A district court in Illinois issued a ruling yesterday on a school district's motion to dismiss the various claims in a lawsuit filed by parents challenging its policy of permitting transgender students to use facilities that correspond to their gender identities. The parents claim that their daughters have been upset and humiliated by having to share girls' locker rooms with other female students who have male anatomy. One parent alleges that the school denied her request to allow her daughter to access a private changing facility, and another that the school failed to investigate or remediate a situation where her daughter was exposed to another student's penis.
The court dismissed plaintiffs' claims that the school's transgender-inclusive facilities violate their daughters' constitutional rights to due process (bodily integrity) and religious freedom, as well as the parents' constitutional rights to autonomy in raising their children. But the court allowed the plaintiffs to continue to litigate their claim that the school district has violated their daughters' rights under Title IX. The court agreed that the plaintiffs had adequately alleged sexual harassment, of which the school had notice and responded to with deliberate indifference. The court noted that the Seventh Circuit has allowed harassment claims under Title VI and Title VII to survive motions to dismiss that minimally plead the elements of a harassment claim. These cases establish the pleading standard for Title IX harassment cases as well, and the details in the plaintiffs' complaint surpasses this low bar.

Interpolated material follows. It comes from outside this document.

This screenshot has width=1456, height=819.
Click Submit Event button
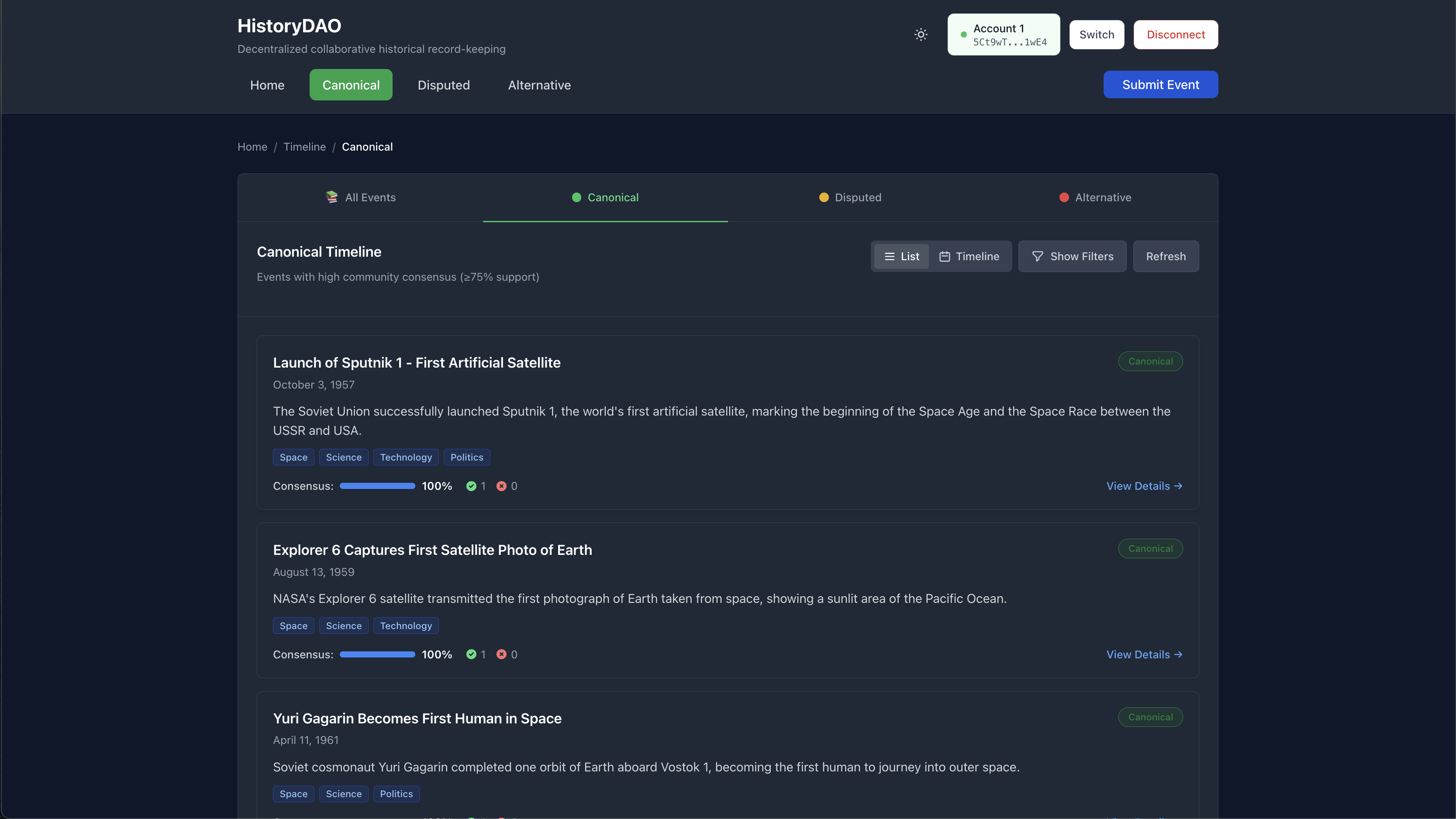(1160, 84)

This ruling is the first of its kind in a transgender bathroom case, though importantly, the court was careful to point out its limited scope and preliminary nature -- noting that whether the plaintiffs "can ultimately prevail on this claim is a question for another day." I also think it's premature to worry that this case will somehow dismantle the trend in favor Title IX's protection of transgender students' rights by creating an inherent conflict between transgender students' rights and the rights of other students to be free of a sexual harassment. One possible outcome is that once the plaintiffs are required to supply evidence in support of their claims, they will not be able to establish as a general matter that the prospect of encountering a transgender student in a locker room is harassment that is severe or pervasive and objectively offensive. It's also possible that the parents could win on very narrow grounds that still respects the school's policy of inclusion, but finds it marginally at fault for not doing more to accommodate all students' right to privacy, such as by making locker room alternatives available to anyone who is not comfortable in communal changing space. Either of these two possibilities seem much more likely than a court order enjoining the school from permitting transgender students to use the facilities that correspond to their gender identity, which even after this preliminary ruling in the parents' favor, still seems unlikely and far-fetched to me.
Decision: Students and Parents for Privacy v. School Directors of Township High School District 211, No. 16C 4945 (N.D. Ill. Mar. 29, 2019).